## What to do:
Return each line of the records below that contains the word "Select". Case counts.

## Record excerpts:
"""
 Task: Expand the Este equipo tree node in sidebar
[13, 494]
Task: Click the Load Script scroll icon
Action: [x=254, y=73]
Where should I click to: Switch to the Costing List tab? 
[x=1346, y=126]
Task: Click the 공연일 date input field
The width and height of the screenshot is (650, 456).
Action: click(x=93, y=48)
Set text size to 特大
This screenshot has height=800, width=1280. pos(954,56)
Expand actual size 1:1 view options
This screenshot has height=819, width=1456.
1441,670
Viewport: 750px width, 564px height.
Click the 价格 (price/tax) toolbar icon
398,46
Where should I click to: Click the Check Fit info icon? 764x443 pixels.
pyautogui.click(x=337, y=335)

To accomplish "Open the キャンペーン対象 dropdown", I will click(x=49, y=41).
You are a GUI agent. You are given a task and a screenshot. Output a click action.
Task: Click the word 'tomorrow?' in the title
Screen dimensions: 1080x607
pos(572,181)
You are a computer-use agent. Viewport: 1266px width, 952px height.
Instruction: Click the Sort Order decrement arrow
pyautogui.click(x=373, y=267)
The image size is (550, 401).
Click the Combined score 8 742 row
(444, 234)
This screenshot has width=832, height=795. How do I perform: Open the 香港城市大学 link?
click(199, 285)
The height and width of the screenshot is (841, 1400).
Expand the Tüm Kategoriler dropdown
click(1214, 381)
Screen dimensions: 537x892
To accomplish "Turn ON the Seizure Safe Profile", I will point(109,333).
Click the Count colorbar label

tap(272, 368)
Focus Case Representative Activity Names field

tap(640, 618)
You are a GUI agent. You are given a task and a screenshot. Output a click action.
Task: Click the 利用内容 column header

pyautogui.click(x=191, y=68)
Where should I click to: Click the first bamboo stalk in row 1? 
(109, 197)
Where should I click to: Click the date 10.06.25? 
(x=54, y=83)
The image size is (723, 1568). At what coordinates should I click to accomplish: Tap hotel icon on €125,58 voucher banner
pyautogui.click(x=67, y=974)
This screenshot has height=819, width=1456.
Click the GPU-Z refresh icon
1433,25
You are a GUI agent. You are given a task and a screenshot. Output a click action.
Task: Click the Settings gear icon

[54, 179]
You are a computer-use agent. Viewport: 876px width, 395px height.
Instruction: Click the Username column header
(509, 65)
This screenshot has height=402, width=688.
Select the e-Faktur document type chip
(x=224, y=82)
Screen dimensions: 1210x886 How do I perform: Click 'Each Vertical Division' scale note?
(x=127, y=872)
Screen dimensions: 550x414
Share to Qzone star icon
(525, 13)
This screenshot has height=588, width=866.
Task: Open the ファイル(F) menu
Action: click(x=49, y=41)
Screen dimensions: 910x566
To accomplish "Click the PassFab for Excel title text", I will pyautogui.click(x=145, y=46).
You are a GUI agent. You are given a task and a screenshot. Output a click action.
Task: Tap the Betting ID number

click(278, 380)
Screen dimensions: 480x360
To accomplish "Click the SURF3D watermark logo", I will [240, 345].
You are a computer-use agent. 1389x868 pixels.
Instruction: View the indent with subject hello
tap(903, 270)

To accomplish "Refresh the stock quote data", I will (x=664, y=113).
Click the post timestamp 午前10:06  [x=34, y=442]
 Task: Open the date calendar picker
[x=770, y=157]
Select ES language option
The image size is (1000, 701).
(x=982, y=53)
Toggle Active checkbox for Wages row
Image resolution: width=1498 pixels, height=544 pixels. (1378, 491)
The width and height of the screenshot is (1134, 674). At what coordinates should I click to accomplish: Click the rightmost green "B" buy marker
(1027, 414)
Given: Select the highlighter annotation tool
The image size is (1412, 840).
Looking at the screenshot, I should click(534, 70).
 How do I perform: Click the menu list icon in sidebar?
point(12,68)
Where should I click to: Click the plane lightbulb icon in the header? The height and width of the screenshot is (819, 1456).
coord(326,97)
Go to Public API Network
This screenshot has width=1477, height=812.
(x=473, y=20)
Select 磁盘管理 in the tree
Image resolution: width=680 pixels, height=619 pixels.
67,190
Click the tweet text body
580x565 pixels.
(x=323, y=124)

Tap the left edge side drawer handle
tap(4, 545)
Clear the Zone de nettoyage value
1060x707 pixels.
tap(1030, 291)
"""
## Result below:
Select the e-Faktur document type chip
Select ES language option
Given: Select the highlighter annotation tool
Select 磁盘管理 in the tree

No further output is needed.